Something to keep in mind is that csv.reader isn't exactly a list of lists. It just goes through each line, and then becomes empty. So you can't read from csv_lists twice - the second time it will just be empty. This also means you can't do indexing on it. 

In [8]:
for line in csv_lists:
    print(line)

The reason the csv library does this is in case you had a very large CSV file - this way, you don't have to store it all in memory, you can just read it line by line.

To read from it more than once, you can convert it into a list after reading it. This will store the entire list in your computer's memory, and allow you to use it like a list of lists. 

In [9]:
csv_lists = list(csv.reader(open("shopping_list.csv")))
print(csv_lists)

print(csv_lists[1][2])

[['Item', 'Quantity', 'Price per item'], ['Bag of carrots', '3', '$3'], ['Box of cookies', '2', '$4'], ['Brie Cheese', '1', '$4']]
$3


Now you have a list of lists, which is the data from your CSV.

Try writing code that goes through csv_lists, and prints out the item you're spending the most money on.

In [10]:
# answer - will be blank for students:
def most_expensive(csv_lists):
    max_item = ""
    max_price = -1
    for line in csv_lists:
        total_price = int(line[1])*int(line[2][1:])
        if total_price>max_price:
            max_price = total_price
            max_item = line[0]
    
    return max_item
most_expensive(csv_lists[1:])

'Bag of carrots'

You might have noticed a lot of annoying things about working with this library while working with it. For one, you have to drop the first row, since it doesn't contain any data you want. Secondly, you have to refer to the items by index, which means you have to know the index of what you want.

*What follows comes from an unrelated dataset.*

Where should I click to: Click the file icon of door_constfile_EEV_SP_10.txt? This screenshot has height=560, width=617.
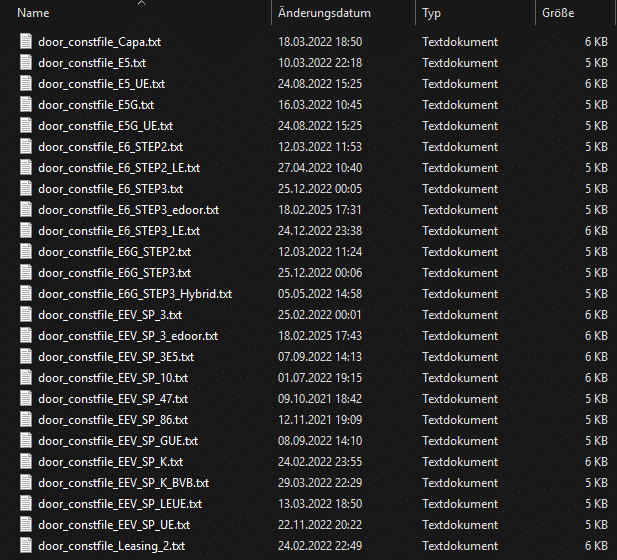[x=27, y=378]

These issues can be solved with the DictReader module of the csv library. Let me show you how that one works, and what it produces:

In [11]:
# csv library is already imported
csv_file = csv.DictReader(open("shopping_list.csv"))

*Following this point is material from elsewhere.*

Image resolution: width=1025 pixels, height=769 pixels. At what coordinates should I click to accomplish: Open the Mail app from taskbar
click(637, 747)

# now let's see what's inside
for line in csv_file:
    print(line)

{'Item': 'Bag of carrots', 'Price per item': '$3', 'Quantity': '3'}
{'Item': 'Box of cookies', 'Price per item': '$4', 'Quantity': '2'}
{'Item': 'Brie Cheese', 'Price per item': '$4', 'Quantity': '1'}


As you can see, the DictReader takes in a CSV file, and gives you a bunch of dictionaries, where the key is the header, and the value is the value at that line. This makes it easy to write very readable code, as you can use the name of the header to get what you want. For example, to rewrite the "total cost" code:

In [13]:
csv_file = csv.DictReader(open("shopping_list.csv"))
total_cost = 0
for line in csv_file:
    quantity = int(line['Quantity'])
    price = int(line['Price per item'][1:])
    total_cost += quantity*price
print("Total cost is: ${}".format(total_cost))

Total cost is: $21


It's up to you which version you want to use - whatever you're more comfortable with and you think looks the best.